In occasione del Natale, al fine di fornire una guida concreta a coloro che sono in difficoltà, la Comunità di Sant’Egidio ha pubblicato la guida denominata “Dove mangiare, dormire lavarsi” giunta alla trentaduesima edizione e distribuita gratuitamente dalla Comunità di Sant’Egidio e rivolta alle persone senza fissa dimora e a chiunque abbia bisogno: poveri, cittadini stranieri, anziani. Una bussola utile per orientarsi nel mondo della solidarietà. 274 pagine di luoghi e servizi per chi cerca aiuto e accoglienza: mense, dormitori, distribuzioni alimentari itineranti, centri di ascolto. Interris.it ha intervistato su questi temi il dottor Roberto Zuccolini, giornalista e portavoce della Comunità di Sant’Egidio.

L’intervista

In che modo la pandemia ha influito sulla condizione delle famiglie? Chi sono le persone che si rivolgono a voi per ricevere aiuto?

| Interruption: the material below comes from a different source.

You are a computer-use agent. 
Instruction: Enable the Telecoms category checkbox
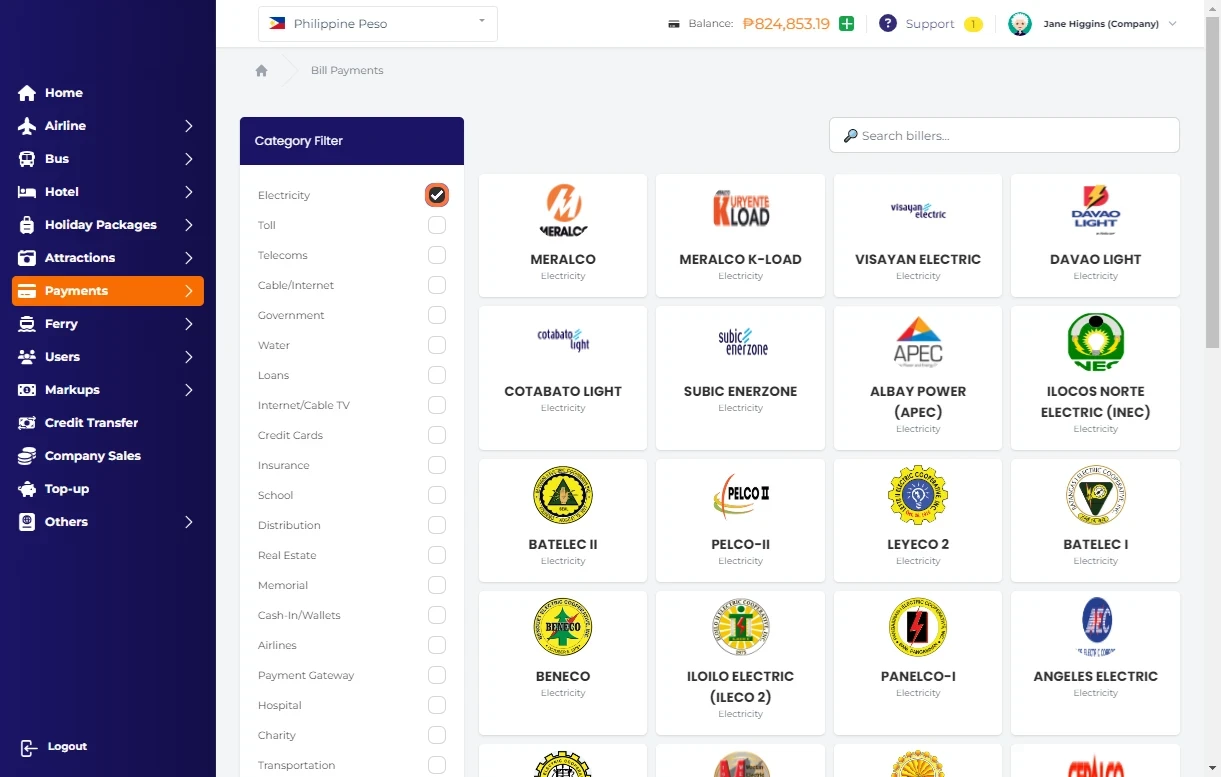coord(437,255)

“La pandemia ha influito moltissimo, basti pensare che a Roma prima dell’emergenza sanitaria c’erano soltanto tre centri di distribuzione e ora ne abbiamo ventotto. In generale la stessa ha influito perché i poveri all’inizio della pandemia, soprattutto quelli che vivevano per strada, hanno sofferto della mancanza di vicinanza delle persone che normalmente si fermano per aiutare. Si diceva a tutti di tornare a casa e di restare a casa ma coloro che non avevano una casa riscontravano dei problemi molto grandi. Quindi, noi siamo usciti e ci siamo recati a trovarli portando loro da mangiare, tenendo sempre aperte le nostre mense – anche nel periodo in cui era vietato sedersi a tavola per le norme anti Covid-19 – abbiamo preparato dei pasti e, coloro che ne avevano bisogno venivano a prenderli. Ora la mensa per fortuna è riaperta per i vaccinati e siamo felici di poter fare il prossimo pranzo di Natale nella Basilica di Santa Maria di Trastevere in presenza dopo che lo scorso anno non era stato possibile.

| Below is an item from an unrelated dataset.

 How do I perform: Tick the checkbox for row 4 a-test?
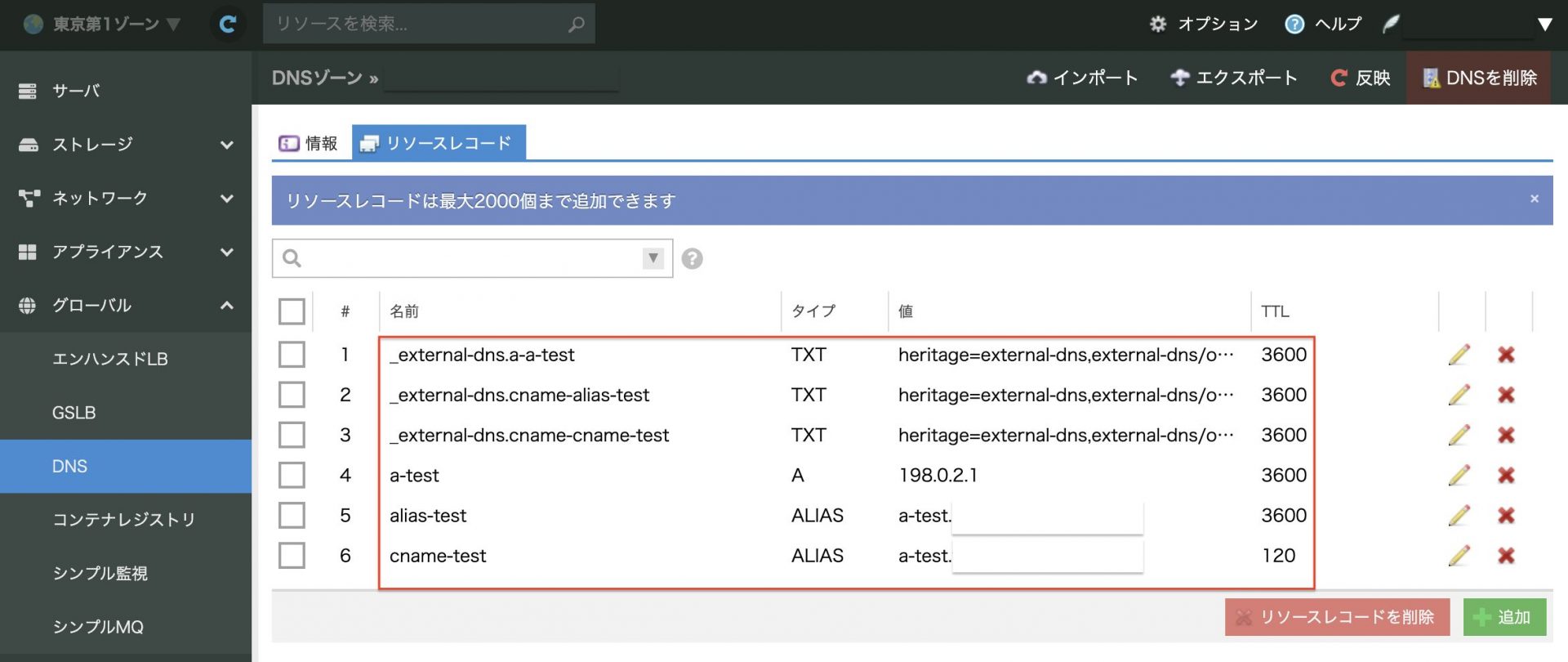point(292,476)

Le persone che si rivolgono a noi in questo periodo di pandemia sono di tutti i tipi, la nazionalità più rappresentata è quella italiana seguita da quella peruviana e sono persone di età per lo più dai 36 ai 50 anni che hanno perso il lavoro e quindi trovano difficoltà a ritrovarlo data l’età”.

Come si può contrastare in maniera più efficace la povertà? Quali sono le misure che le istituzioni dovrebbero mettere in campo?

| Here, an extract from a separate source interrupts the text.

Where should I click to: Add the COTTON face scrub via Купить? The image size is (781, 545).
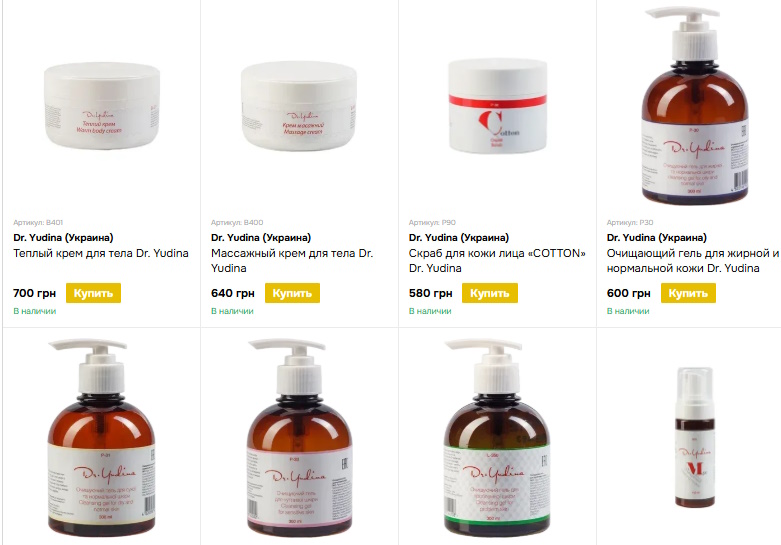[x=490, y=293]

“Per contrastare la povertà è necessario eliminare il più possibile una fascia di precarietà ancora molto grande in ambito lavorativo. Le mansioni a tempo determinato aiutano sicuramente a risollevarsi nel breve periodo e molte persone che venivano nei nostri centri di distribuzione e che ora hanno dei lavori precari, stanno sicuramente meglio rispetto a un anno fa. Ma questa è una condizione che si deve trasformare e passare dalla precarietà alla stabilità. Questa è la cosa più importante: noi chiediamo alle istituzioni che questo passaggio venga aiutato in tutti i modi. Il governo ha messo in campo molte iniziative per poter aiutare le fasce di popolazione più povere e il Pnrr che è stato varato dovrà fare attenzione alle persone più fragili. Auspichiamo appunto che la precarietà venga trasformata in stabilità”.

Quali auspici nutrite per il futuro?

“Innanzitutto, di poter uscire finalmente in maniera definitiva da questa condizione di emergenza creata dalla pandemia. Quindi che le vaccinazioni raggiungano tutta la popolazione perché, in realtà, di questa condizione soffrono soprattutto i più poveri e i più fragili. Noi, per fare un esempio, abbiamo chiesto al Generale Figliuolo di poter aprire un hub vaccinale per le persone più fragili, che sono sia coloro che vivono per strada ma anche molti stranieri che non avevano il codice fiscale o la tessera sanitaria ancora pronta. Si tratta di una fascia della popolazione che non è no-vax, ma che – per tanti motivi – non era riuscita ad arrivare alla vaccinazione perché necessitava di essere accompagnata con le necessarie spiegazioni sul perché è necessario vaccinarsi, ma aveva anche difficoltà burocratiche. Questo ha portato, da luglio scorso, con l’aiuto dell’Asl Rm1 e della Regione Lazio, favorito dal Generale Figliuolo che si è trovato d’accordo con la nostra proposta, all’immunizzazione di ottomila persone con fragilità. L’hub vaccinale della Comunità di Sant’Egidio è aperto due giorni alla settimana, finora abbiamo somministrato tredicimila dosi e continueremo a farlo. Noi auspichiamo che la pandemia sia un’occasione per tutta la società per ripartire insieme, senza lasciare indietro nessuno”.